▶ [Activity]
Somewhere below is a line with "HID Lighting (49, 209)" and, later, a line with "About Us (270, 17)"; repeat those two lines and all the lines between them, exactly as they are.

Dataset entries Start Marker

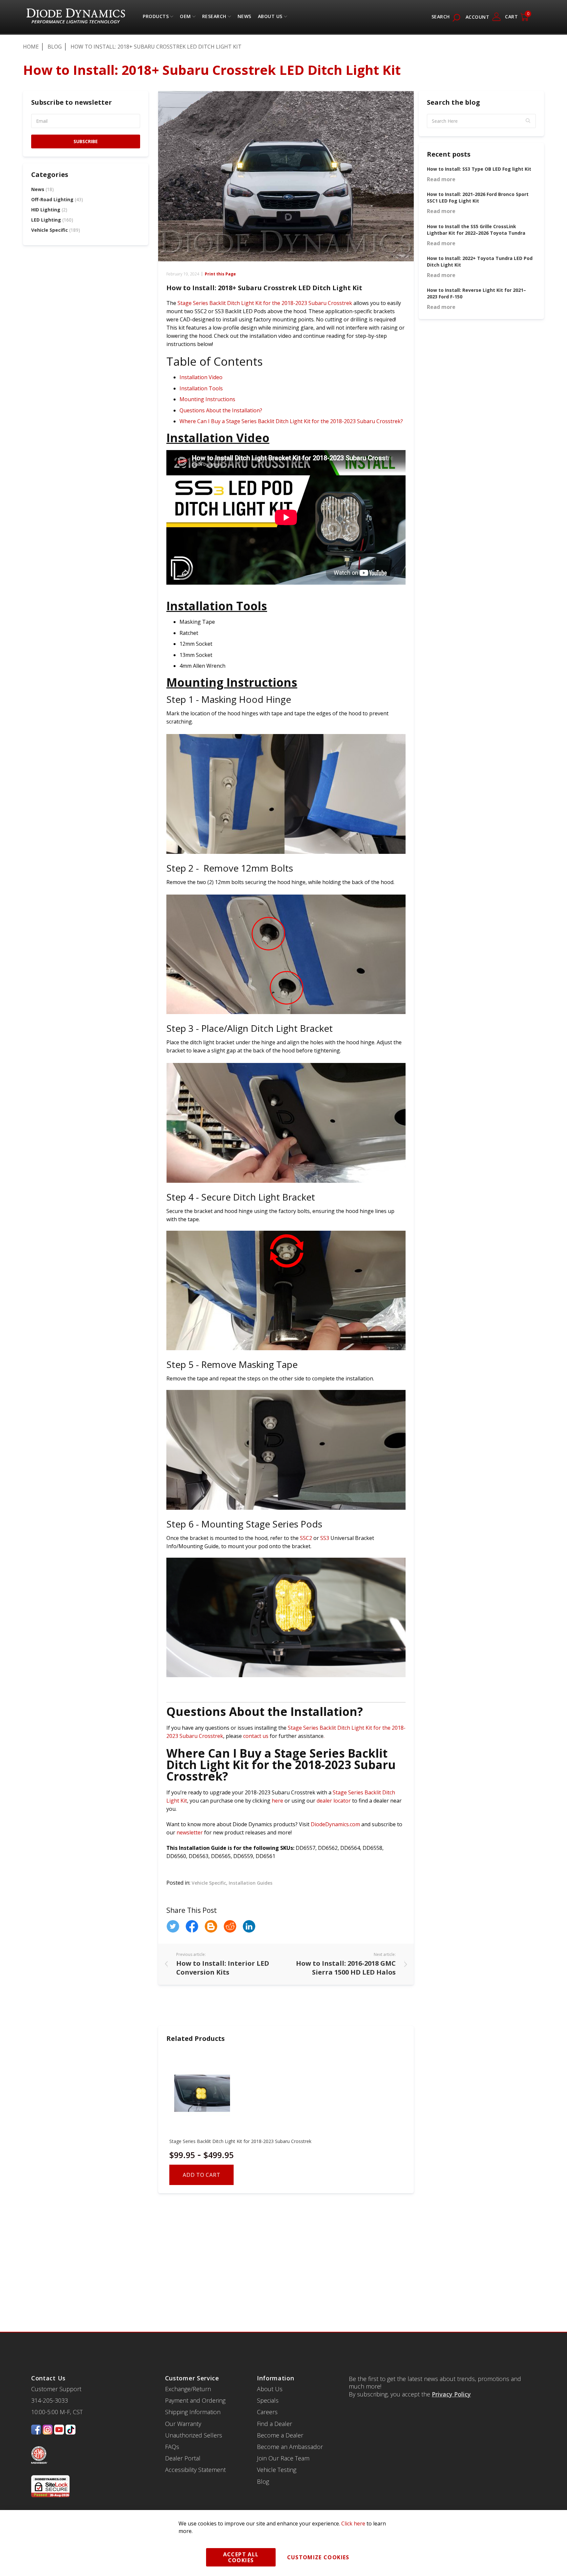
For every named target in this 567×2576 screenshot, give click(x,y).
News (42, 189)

Dataset entries End Marker
Dataset entries Start Marker

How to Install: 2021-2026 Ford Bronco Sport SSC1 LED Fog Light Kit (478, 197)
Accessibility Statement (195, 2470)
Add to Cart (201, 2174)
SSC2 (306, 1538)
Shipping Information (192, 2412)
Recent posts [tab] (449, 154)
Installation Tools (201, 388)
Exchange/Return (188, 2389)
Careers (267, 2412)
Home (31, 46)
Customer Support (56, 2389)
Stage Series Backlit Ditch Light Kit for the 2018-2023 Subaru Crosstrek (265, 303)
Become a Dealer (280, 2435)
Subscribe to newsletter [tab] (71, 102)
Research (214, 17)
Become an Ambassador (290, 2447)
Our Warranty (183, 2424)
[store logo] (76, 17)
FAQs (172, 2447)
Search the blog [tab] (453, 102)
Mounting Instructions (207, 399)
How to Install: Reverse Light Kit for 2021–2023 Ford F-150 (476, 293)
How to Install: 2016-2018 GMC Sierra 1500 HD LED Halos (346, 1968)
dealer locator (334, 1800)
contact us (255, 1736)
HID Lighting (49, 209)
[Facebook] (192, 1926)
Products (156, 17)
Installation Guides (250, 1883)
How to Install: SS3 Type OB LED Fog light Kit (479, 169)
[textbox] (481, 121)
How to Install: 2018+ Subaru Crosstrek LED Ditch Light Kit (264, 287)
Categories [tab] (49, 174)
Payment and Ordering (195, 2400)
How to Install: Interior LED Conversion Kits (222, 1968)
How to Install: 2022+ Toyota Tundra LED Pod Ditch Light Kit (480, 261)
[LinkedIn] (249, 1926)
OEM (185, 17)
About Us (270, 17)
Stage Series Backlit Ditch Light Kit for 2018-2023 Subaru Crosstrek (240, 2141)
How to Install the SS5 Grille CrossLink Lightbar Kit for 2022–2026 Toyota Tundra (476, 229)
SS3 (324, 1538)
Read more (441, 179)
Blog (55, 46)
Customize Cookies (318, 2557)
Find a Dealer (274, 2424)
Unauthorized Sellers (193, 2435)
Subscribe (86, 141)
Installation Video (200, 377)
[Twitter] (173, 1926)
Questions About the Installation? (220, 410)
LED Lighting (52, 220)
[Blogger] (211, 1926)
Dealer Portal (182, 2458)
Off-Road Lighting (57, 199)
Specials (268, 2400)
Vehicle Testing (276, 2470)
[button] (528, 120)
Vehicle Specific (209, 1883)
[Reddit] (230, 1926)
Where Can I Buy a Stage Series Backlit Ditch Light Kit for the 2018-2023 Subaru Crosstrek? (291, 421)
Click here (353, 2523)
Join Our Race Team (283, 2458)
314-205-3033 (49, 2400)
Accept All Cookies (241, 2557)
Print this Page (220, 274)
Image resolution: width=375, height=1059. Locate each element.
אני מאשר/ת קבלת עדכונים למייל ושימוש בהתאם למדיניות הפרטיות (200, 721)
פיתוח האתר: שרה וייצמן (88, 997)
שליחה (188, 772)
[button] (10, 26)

Dataset entries End Marker

▶ [Expected answer]
HID Lighting (49, 209)
[Facebook] (192, 1926)
Products (156, 17)
Installation Guides (250, 1883)
How to Install: SS3 Type OB LED Fog light Kit (479, 169)
[textbox] (481, 121)
How to Install: 2018+ Subaru Crosstrek LED Ditch Light Kit (264, 287)
Categories [tab] (49, 174)
Payment and Ordering (195, 2400)
How to Install: Interior LED Conversion Kits (222, 1968)
How to Install: 2022+ Toyota Tundra LED Pod Ditch Light Kit (480, 261)
[LinkedIn] (249, 1926)
OEM (185, 17)
About Us (270, 17)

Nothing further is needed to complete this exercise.